Amazon RDS for Db2 default roles - Amazon Relational Database Service
Services or capabilities described in Amazon Web Services documentation might vary by Region. To see the differences applicable to the China Regions, see Getting Started with Amazon Web Services in China (PDF).

Amazon RDS for Db2 default roles

RDS for Db2 adds the following six roles and grants them to the master_user_role with the ADMIN option. When the database is provisioned, RDS for Db2 grants master_user_role to the master user. The master user can in turn grant these roles to other users, groups, or roles with native GRANT statements by connecting to the database.

  • DBA – RDS for Db2 creates this empty role with DATAACCESS authorization. The master user can add more authorizations or privileges to this role, and then grant the role to other users, groups, or roles.

  • DBA_RESTRICTED – RDS for Db2 creates this empty role. The master user can add privileges to this role, and then grant the role to other users, groups, or roles.

  • DEVELOPER – RDS for Db2 creates this empty role with DATAACCESS authorization. The master user can add more authorizations or privileges to this role, and then grant the role to other users, groups, or roles.

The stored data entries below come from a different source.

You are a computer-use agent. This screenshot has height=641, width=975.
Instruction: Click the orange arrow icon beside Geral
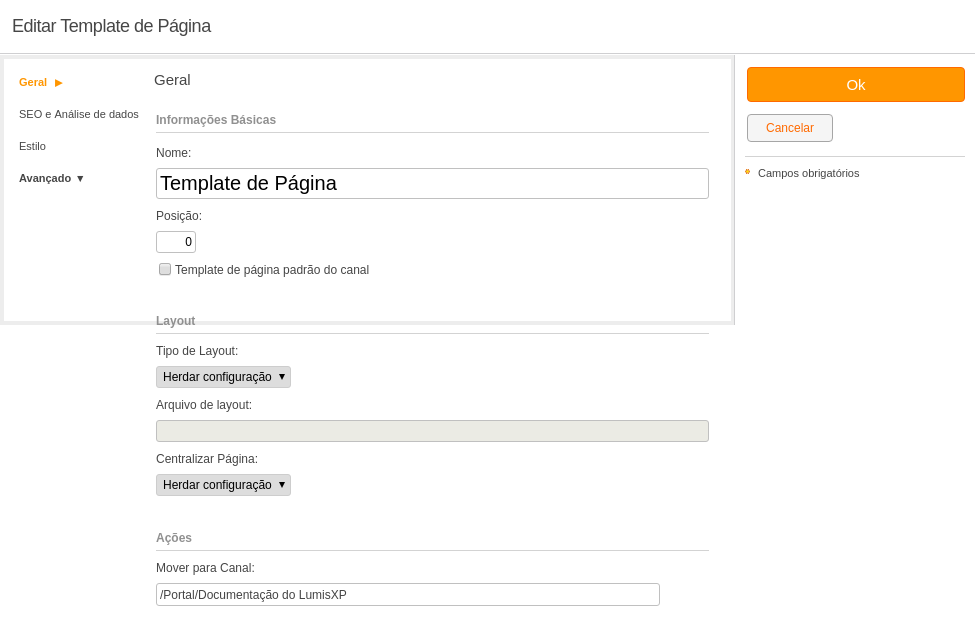[x=58, y=83]
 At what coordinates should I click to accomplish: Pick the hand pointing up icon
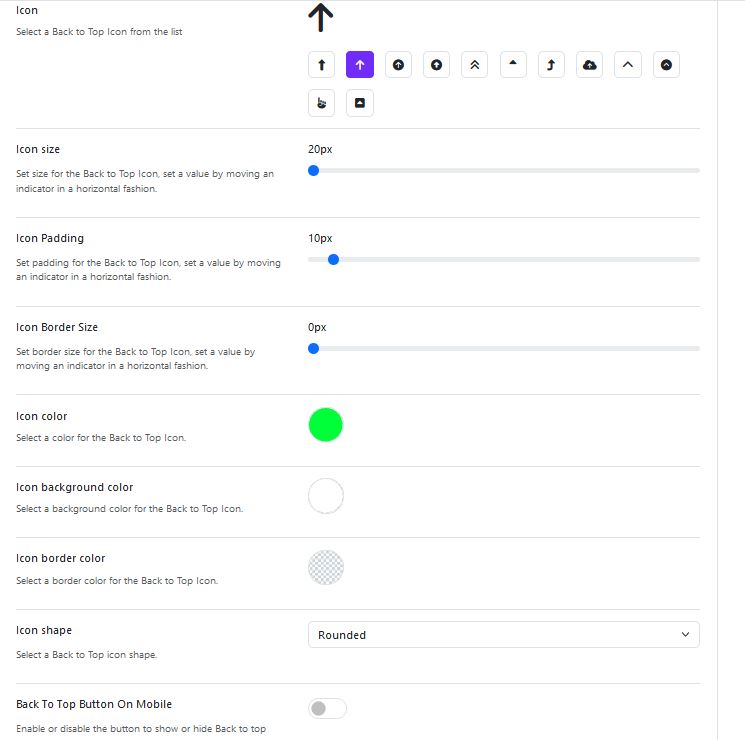322,103
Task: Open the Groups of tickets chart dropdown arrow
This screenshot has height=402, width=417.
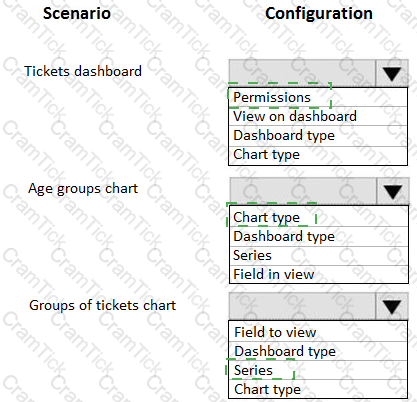Action: pos(392,306)
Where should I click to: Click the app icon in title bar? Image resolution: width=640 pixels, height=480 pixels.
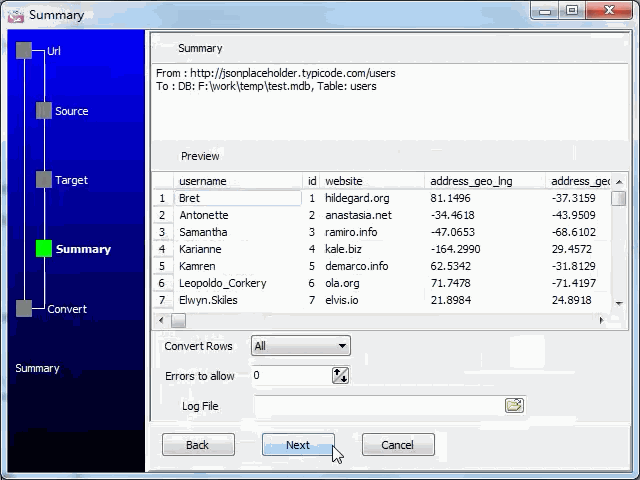point(15,14)
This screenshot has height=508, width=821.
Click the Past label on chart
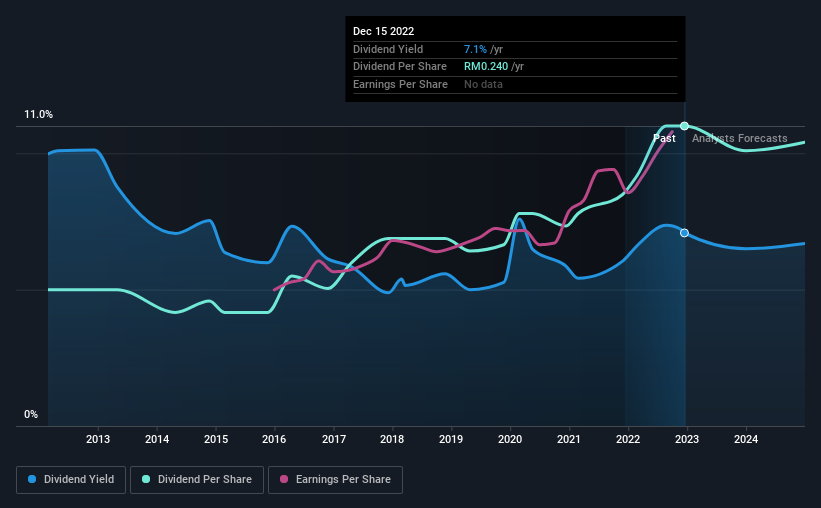(x=664, y=138)
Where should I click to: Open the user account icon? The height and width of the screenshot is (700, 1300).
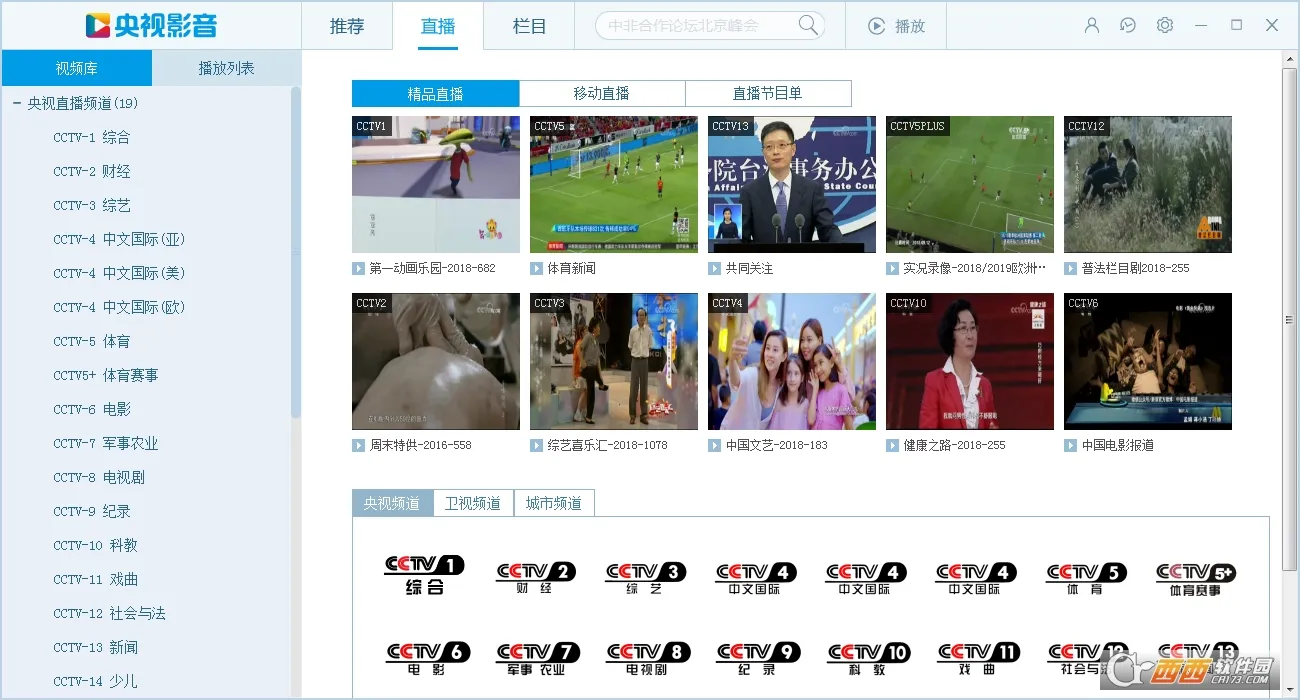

  • ROLE_NULLID_PACKAGES – RDS for Db2 grants EXECUTE privileges to this role on ALL NULLID packages that were bound by Db2 when CREATE DATABASE was run.

  • ROLE_PROCEDURES – RDS for Db2 grants EXECUTE privileges to this role on all SYSIBM procedures.

  • ROLE_TABLESPACES – RDS for Db2 grants USAGE privileges on tablespaces created by the CREATE DATABASE command.